Mas este é um caso marginal, onde, para além do castigo asqueroso com que o poeta brinca, há uma clara referência ao carmen 16 de Catulo, que começa Pedicabo ego uos et irrubamo. O que interessa é comprovar que a irrumatio se aplica normalmente apenas a homens adultos. A menção da barba indica claramente o limite de idade para aplicar uma pena ou outra, que devia ser quando nasce o buço no adolescente. É preciso esclarecer que, embora se costume dizer que a irrumatio equivale à fellatio ou que entre as duas apenas se dá uma mudança do ponto de vista, isto não é estritamente verdade. A irrumatio não troca apenas o ângulo de visão do acto sexual, mas converte em activo o que na outra actividade é passivo e vice-versa, portanto, utilizando uma linguagem vulgar acorde com a priápica, irrumare não significa “deixar-se fazer um broche” mas “violar oralmente”. Este esclarecimento é de extrema importância para compreender que a actividade do deus não tem nada a ver com o prazer da outra parte (apenas do deus), e que os castigos são verdadeiros castigos. O sexo do deus é a sua arma e as vítimas são os ladrões. Amy Richlin, adoptando uma posição feminista, destacou a ligação existente entre sexualidade e agressão no humor latino (A. Richlin, The Garden of Priapus: Sexuality and Agresión in Roman Humor, New York, Oxford University Press, 1992).

3.4 Existe uma razão para não aplicar irrumabo senão a homens maduros. Acontece que, contrariamente ao esperado, o de us com os castigos procura o seu prazer, sem se importar se para tal deve deixar-se roubar. Vejamos, como exemplo, o poema 5: 

Quam puero legem fertur dixisse Priapus,
versibus hic infra scripta duobus erit:
quod meus hortus habet, sumas impune licebit,
si dederis nobis,
quod tuus hortus habet.
Nos dois versos de baixo encontra-se uma lei
que Priapo a um moço um dia ditou num bom latim:
‘poderás tomar impune o que houver no jardim
se me deres em troca o jardim que eu já sei’.

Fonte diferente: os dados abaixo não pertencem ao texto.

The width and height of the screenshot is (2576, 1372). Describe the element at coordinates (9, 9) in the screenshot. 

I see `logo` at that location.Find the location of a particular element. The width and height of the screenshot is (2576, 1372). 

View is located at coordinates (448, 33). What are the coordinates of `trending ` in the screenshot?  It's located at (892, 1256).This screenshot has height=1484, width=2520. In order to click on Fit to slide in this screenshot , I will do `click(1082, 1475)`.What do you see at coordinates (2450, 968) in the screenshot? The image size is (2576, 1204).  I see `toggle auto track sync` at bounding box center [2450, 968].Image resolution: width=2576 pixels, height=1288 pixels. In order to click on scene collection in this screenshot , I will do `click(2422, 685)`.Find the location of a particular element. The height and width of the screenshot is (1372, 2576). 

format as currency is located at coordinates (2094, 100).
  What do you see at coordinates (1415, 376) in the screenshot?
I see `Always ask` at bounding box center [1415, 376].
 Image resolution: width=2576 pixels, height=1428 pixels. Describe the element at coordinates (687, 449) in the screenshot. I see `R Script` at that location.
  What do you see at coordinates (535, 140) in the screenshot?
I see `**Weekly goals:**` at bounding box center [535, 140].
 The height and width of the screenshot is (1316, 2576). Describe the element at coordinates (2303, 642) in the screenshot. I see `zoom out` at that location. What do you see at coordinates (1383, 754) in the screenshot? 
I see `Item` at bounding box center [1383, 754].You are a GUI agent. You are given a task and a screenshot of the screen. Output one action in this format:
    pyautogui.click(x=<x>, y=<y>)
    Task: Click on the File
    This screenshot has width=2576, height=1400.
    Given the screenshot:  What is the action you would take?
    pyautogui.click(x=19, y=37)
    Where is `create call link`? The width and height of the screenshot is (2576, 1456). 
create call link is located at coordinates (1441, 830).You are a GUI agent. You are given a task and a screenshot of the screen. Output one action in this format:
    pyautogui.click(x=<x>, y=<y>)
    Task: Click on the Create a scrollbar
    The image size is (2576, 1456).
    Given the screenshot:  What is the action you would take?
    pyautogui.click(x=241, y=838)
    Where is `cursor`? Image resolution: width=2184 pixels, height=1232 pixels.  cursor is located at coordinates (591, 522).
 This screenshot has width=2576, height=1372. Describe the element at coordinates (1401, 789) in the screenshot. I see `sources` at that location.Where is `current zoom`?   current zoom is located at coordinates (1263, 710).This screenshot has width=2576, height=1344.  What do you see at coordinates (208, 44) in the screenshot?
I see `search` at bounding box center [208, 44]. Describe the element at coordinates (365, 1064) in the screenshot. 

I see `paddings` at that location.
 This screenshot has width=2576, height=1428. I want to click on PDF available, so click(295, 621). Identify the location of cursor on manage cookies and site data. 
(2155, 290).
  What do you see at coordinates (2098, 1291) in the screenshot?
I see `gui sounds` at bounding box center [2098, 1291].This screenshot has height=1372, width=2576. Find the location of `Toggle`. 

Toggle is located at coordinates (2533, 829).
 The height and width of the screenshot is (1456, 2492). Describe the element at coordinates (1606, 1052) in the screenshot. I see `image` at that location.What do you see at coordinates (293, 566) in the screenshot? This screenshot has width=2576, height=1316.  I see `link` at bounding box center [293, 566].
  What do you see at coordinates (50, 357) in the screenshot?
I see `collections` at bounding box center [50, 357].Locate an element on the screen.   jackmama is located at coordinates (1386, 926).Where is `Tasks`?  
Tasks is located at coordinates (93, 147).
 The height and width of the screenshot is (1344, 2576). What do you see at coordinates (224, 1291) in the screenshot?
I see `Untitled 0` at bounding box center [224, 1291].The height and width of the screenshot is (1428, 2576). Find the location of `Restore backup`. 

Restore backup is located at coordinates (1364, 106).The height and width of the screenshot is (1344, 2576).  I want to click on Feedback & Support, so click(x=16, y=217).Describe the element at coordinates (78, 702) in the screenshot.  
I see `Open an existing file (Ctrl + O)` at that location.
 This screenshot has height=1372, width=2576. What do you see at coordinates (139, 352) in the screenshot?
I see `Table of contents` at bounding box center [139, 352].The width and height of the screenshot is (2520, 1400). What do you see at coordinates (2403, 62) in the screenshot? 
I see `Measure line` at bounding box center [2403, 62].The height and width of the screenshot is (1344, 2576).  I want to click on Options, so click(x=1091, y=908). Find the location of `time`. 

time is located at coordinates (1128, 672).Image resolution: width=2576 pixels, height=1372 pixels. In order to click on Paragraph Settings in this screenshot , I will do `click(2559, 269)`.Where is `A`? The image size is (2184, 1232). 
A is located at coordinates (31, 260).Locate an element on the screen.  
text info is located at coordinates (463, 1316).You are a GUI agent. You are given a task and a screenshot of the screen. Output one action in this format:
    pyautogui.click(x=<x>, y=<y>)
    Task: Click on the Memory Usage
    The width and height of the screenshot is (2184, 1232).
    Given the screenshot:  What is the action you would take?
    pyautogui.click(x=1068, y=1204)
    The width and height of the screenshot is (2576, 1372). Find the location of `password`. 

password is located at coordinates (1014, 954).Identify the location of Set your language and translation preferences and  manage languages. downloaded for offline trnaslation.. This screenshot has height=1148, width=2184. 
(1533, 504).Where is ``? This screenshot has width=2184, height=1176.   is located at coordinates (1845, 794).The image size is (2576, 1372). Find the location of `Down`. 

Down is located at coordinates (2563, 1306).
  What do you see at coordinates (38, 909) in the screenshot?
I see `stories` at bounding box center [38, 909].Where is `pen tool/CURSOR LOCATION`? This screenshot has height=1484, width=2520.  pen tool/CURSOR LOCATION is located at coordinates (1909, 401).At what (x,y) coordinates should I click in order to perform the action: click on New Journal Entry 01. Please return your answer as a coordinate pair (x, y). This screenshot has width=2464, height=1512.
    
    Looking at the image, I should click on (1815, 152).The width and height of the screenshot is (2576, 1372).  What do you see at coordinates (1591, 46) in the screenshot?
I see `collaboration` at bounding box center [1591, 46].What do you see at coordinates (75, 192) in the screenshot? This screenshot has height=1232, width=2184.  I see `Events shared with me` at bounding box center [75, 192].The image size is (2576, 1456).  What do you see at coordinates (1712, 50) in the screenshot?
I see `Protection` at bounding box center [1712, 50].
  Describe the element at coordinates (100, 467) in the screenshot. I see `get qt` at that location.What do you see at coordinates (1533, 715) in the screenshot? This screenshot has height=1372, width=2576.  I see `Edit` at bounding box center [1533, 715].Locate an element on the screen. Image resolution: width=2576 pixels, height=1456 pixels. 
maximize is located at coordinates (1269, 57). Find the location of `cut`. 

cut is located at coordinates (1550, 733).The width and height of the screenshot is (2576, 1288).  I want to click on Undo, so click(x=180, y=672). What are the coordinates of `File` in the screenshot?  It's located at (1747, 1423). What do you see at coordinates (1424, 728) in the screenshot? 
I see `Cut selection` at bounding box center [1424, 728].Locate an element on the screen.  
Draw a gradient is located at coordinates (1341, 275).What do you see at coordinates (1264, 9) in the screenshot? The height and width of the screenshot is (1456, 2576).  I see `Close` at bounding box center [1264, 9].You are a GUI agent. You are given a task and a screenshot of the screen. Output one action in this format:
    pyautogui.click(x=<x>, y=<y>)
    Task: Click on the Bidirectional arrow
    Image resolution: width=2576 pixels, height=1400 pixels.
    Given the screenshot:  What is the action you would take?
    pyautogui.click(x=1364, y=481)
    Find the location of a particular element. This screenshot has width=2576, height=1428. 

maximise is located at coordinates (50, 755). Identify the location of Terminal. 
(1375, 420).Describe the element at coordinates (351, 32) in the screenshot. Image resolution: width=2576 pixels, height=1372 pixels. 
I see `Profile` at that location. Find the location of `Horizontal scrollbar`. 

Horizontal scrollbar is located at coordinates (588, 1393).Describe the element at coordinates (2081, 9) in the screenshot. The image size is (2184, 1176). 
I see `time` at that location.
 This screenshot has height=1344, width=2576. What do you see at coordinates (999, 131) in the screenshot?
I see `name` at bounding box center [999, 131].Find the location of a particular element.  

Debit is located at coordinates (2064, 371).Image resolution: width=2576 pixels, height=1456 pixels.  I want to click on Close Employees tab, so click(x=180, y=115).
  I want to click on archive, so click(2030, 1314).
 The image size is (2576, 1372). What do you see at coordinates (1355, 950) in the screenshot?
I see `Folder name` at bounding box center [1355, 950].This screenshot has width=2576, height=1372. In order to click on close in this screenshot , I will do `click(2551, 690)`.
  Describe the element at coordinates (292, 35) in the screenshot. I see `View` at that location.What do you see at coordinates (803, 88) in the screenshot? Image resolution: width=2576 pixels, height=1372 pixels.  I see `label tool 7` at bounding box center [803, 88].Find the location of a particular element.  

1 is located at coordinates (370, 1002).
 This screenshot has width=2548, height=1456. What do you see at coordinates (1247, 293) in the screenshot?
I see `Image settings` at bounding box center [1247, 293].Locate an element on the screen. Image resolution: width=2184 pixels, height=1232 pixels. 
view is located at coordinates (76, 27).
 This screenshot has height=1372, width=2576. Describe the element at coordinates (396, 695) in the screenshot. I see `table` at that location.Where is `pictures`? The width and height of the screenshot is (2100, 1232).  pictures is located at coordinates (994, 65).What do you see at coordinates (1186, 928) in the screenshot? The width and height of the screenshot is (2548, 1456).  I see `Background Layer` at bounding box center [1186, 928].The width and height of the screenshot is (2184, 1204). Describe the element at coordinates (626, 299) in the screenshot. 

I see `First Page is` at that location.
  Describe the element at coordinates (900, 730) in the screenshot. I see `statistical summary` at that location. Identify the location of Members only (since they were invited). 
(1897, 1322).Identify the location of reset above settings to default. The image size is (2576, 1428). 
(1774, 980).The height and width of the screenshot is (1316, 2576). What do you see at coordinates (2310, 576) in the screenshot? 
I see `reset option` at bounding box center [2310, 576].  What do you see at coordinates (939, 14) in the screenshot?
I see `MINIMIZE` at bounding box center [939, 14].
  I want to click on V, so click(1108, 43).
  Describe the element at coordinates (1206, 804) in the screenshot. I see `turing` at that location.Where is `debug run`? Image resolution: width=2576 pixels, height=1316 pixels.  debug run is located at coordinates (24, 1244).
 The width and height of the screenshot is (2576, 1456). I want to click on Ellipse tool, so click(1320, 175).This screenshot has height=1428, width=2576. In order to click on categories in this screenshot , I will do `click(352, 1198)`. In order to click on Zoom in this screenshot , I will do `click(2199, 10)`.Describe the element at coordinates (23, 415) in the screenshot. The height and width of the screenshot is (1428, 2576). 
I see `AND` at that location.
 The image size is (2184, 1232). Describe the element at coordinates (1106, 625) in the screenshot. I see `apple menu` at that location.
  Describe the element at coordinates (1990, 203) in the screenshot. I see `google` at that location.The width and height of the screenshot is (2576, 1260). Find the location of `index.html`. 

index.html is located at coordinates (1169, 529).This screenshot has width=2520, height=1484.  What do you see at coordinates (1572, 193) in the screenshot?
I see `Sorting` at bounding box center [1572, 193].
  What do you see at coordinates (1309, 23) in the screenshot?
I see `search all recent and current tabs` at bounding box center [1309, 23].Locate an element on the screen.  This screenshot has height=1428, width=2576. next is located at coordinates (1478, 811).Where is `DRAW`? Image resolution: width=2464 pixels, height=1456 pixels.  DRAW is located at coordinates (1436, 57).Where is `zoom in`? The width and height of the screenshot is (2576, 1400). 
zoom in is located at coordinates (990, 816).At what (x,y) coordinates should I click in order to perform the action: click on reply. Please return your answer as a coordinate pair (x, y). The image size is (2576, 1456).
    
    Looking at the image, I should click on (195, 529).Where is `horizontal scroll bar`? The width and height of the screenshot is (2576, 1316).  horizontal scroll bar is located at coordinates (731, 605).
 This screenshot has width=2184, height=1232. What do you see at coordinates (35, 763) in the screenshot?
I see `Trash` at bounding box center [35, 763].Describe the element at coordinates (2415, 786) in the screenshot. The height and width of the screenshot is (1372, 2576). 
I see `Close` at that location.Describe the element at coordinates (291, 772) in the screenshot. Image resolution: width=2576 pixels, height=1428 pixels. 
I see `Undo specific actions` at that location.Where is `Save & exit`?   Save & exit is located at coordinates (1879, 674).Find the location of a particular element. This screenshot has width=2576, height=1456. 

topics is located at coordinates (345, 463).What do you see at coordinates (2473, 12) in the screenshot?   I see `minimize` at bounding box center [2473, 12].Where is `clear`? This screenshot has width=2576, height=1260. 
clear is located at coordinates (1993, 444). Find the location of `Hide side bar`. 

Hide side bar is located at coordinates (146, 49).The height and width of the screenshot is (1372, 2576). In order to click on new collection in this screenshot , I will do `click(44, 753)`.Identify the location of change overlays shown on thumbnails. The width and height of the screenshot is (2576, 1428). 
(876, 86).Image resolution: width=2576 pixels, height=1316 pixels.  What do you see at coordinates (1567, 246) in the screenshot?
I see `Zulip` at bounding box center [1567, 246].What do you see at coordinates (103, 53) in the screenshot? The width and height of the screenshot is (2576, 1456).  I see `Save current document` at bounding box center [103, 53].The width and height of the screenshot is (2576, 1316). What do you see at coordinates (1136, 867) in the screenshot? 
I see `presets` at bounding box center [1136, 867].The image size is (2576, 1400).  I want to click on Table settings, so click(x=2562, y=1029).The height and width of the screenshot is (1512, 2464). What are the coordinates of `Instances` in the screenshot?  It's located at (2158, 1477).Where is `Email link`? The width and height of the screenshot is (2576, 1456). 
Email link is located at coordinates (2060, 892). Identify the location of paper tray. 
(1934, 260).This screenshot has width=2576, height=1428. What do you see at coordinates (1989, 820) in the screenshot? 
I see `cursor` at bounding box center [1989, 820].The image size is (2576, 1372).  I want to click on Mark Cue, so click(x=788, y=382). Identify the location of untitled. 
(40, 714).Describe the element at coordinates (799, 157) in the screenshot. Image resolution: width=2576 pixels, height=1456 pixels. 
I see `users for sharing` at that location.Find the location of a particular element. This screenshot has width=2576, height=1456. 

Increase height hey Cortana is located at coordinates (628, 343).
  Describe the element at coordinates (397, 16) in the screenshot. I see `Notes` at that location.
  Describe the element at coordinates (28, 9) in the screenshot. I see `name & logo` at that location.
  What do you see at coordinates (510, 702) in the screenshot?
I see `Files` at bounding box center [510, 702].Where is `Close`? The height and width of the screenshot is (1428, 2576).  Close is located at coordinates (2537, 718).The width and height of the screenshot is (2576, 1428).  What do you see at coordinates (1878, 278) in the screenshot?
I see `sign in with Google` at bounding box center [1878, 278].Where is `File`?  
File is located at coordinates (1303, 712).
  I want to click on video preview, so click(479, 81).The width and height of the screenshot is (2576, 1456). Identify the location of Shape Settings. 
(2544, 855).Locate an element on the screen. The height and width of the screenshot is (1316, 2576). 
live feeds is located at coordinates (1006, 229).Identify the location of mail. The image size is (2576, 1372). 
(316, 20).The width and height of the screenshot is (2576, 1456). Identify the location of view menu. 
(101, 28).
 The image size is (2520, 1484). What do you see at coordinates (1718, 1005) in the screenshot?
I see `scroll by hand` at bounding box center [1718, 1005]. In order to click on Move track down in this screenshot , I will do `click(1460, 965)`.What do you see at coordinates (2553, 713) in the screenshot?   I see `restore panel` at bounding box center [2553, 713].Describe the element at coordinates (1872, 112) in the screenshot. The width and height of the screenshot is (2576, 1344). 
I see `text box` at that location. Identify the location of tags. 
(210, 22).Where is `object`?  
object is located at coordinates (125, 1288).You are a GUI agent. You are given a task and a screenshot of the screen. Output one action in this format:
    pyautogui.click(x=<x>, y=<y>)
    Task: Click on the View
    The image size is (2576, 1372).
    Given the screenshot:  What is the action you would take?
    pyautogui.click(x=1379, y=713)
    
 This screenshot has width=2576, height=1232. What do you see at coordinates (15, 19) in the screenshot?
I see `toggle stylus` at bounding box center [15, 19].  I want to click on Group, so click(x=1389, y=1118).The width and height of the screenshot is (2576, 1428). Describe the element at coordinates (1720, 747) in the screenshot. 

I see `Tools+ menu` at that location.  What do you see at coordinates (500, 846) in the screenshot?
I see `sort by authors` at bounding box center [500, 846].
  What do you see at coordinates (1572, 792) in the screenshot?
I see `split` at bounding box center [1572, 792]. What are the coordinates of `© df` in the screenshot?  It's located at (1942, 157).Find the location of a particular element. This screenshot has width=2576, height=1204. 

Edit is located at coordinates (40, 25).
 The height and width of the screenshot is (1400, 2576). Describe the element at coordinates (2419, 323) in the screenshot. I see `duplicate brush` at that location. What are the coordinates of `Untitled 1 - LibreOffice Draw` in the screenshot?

É evidente que Priapo poderia obter prazer das mulheres por meio de qualquer um dos três castigos. No entanto, sempre prefere neste caso a fututio. A preferência do deus, no caso dos rapazes, vai quase exclusivamente para a pedicatio, não tanto para a irrumatio, o que significa também que Priapo considera menos prazenteiro este último castigo. Por que razão, então, aplicar a irrumatio aos ladrões barbados, quando poderia também se utilizar a pedicatio? Segundo me parece, a única explicação possível contraria as opiniões de Williams sobre a falta de relevo do parceiro na consideração romana do acto sexual, centrando-se apenas na oposição penetrador/penetrado. Priapo deve temer que, de alguma maneira, se pense mal dele ou se ponha em dúvida a sua virilidade, razão pela qual insiste em que apenas pedicat moços, e nunca adultos, para os quais reserva apenas o terceiro castigo, airrumatio.